>> begin Extracted text
Texas weather this week. 😬 at least our winter quarter hits in waves..that














is between heat waves lol


----------



## luvmyherd

DDFN said:


> Bring on the mud! Wait no because right now too much clay is exposed and I hate the heavy boots I get with clay mud. Pottery making anyone ? Lol


Oh dear! We have adobe here as well. Right now it's workable and our son is getting it tilled up. But in a few months it will be rock hard. I have always said we should make bricks and build a house with this stuff.
It has been a standing joke for years that when we visit the barn in the spring; we come back 3 inches taller.


----------



## DDFN

luvmyherd said:


> Oh dear! We have adobe here as well. Right now it's workable and our son is getting it tilled up. But in a few months it will be rock hard. I have always said we should make bricks and build a house with this stuff.
> It has been a standing joke for years that when we visit the barn in the spring; we come back 3 inches taller.


Lol it does make you taller and wonderful work out for thighs, calves and hammies. Not good when you dump a water trough down the new road between properties forgetting it's still clay and not dine widening the road, so it's not seeded yet. . . Slick clay ugh. 

Humm it would make good housing bricks lol maybe I should do a clay brick lower wall for my new barn lol. At least I have clay for the stall foundation packing!
>> end Extracted text
>> begin Record excerpts
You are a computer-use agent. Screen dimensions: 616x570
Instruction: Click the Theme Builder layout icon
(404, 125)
>> end Record excerpts
>> begin Record excerpts
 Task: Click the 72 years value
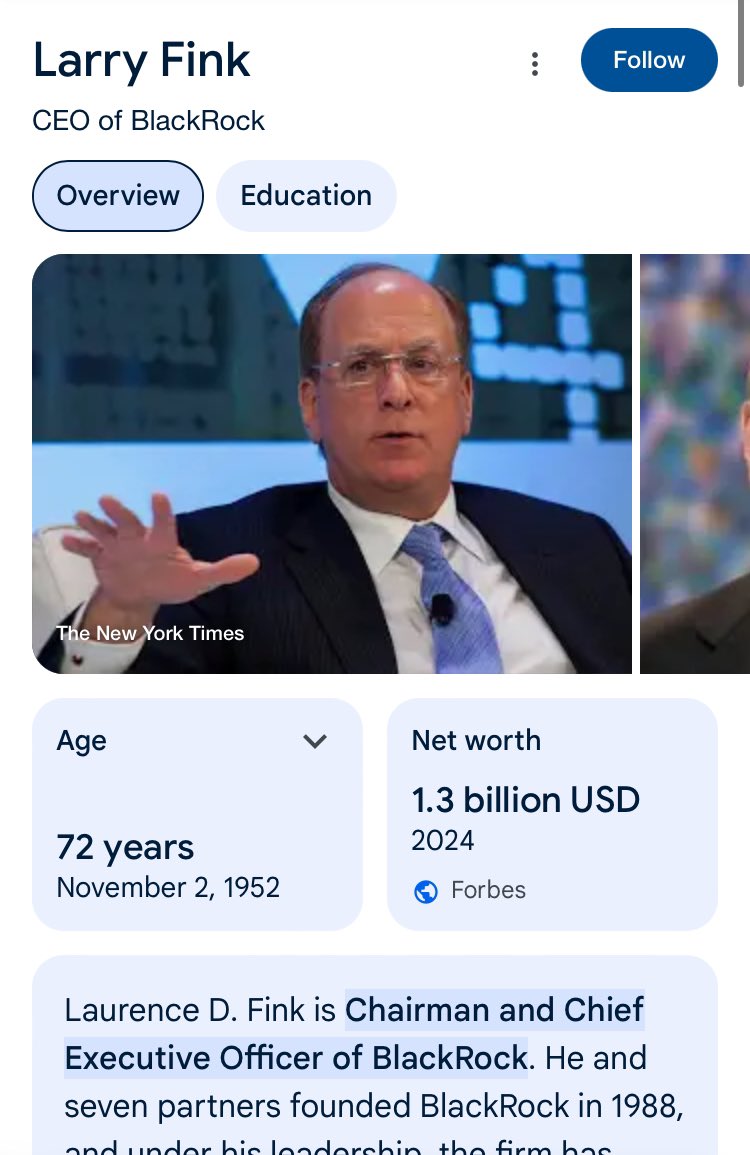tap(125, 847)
>> end Record excerpts
>> begin Record excerpts
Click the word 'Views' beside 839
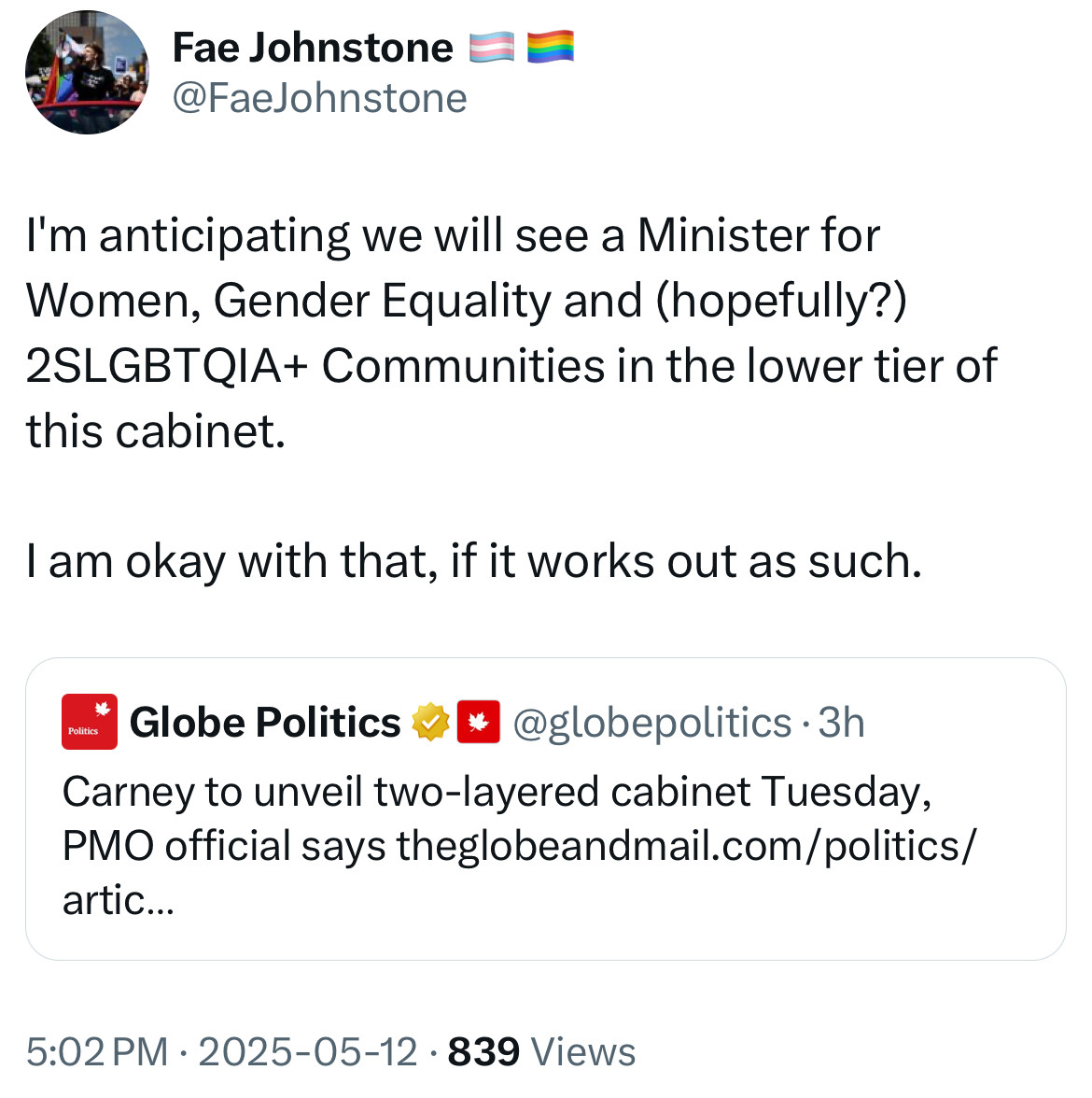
>> end Record excerpts
— Instructions —
1. Do these statements agree with the forum thread about clay mud? Answer yes or no for each, quoting the deciding words from the thread.
(a) The son of luvmyherd is tilling the adobe.
(b) The new road between the properties has already been seeded.
(c) DDFN has clay on hand for packing the stall foundation.
2. In the forum thread about clay mud, how would you rewrite the paragraph beginning "Oh dear! We have adobe here as well." more briefly while keeping its main facts?
3. Carry the forum thread about clay mud further, picking up after its final line.

— Answers to the problems —
1.
(a) Yes: "our son is getting it tilled up."
(b) No: "so it's not seeded yet."
(c) Yes: "At least I have clay for the stall foundation packing!"

2. The poster's land also has adobe. It is workable now, and the poster's son is tilling it, but in a few months it will be rock hard. The poster has always said it should be made into bricks to build a house.

3.
----------



## toth boer goats

😮 Yes very strange.


----------



## Rancho Draco

Ugh


----------



## toth boer goats

🥶


----------



## KY Goat Girl

We are 61 degrees right now.  It feels AMAZING! Then tonight we go down to 45 and 100% rain for the next TWO days.


----------



## alwaystj9

60 deg & drizzling here, too. S'posed to rain until Friday.


----------



## Emrcornerranch

Freezing rain has arrived! A few hours ago, it was 52 F. Now it is 35 F in the town north of me. I'm eager to find out which weather predictions are correct. 6 inches of snow? The 10-14 most strongly predicted? Or 22 inches of snow in one model of this storm?

I decided to fill a bathtub with water in addition to two barrels in case the power goes out. There's plenty of gas for the two portable Champion generators. I'm going to charge the Patriot power generators.

I think this winter storm is going to give me plenty of snow. Maybe I'll sled down to the goats tomorrow morning. The mud was so terrible this evening. The atv lost traction, so I just kept going until I could park it somewhere I know it could get a grip (literally) and walked back to the turkeys with their food and water. I almost fell into 5 inches of turkey muck inside the pen. Whew! When I slipped, I automatically reached out to grab something to steady myself...I almost grabbed a turkey by his neck to keep my balance. LOL It happened in slow motion.He was looking at me wondering what I was doing, and I was looking at him wondering what I was doing! I got a great laugh (he ran for his life)! Then, I had to feed the Nigerian Dwarfs in their shelter. The Nubians were troopers today eating outside.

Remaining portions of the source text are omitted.